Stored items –

[Start of section]

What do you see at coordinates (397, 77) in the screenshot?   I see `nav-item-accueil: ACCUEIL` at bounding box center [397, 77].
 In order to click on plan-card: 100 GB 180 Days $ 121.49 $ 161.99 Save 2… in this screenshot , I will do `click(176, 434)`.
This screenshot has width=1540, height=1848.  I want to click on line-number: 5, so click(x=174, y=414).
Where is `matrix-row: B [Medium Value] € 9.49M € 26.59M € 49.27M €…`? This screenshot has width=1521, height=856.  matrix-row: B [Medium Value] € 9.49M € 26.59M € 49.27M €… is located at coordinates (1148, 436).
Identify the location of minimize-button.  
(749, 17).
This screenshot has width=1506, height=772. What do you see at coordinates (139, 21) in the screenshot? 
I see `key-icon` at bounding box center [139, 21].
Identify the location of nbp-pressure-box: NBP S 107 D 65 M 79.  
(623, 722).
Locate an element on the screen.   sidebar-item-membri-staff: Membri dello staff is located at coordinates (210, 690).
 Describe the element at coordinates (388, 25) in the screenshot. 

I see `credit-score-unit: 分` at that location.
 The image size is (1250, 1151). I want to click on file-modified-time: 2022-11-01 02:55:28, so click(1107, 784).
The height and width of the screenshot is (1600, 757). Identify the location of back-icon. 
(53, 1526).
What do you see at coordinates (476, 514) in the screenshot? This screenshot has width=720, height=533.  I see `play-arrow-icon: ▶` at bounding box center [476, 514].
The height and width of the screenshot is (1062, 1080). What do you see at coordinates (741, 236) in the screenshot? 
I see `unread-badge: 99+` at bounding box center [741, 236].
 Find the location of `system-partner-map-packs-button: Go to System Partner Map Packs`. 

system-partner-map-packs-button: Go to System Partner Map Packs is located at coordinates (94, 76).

[End of section]

Copy out, unchanged, the part of the records that opens with the line containing "The height and width of the screenshot is (1600, 757)." and closes with the line containing "What do you see at coordinates (476, 514)".

The completed task –
The height and width of the screenshot is (1600, 757). Identify the location of back-icon. 
(53, 1526).
What do you see at coordinates (476, 514) in the screenshot? This screenshot has width=720, height=533.  I see `play-arrow-icon: ▶` at bounding box center [476, 514].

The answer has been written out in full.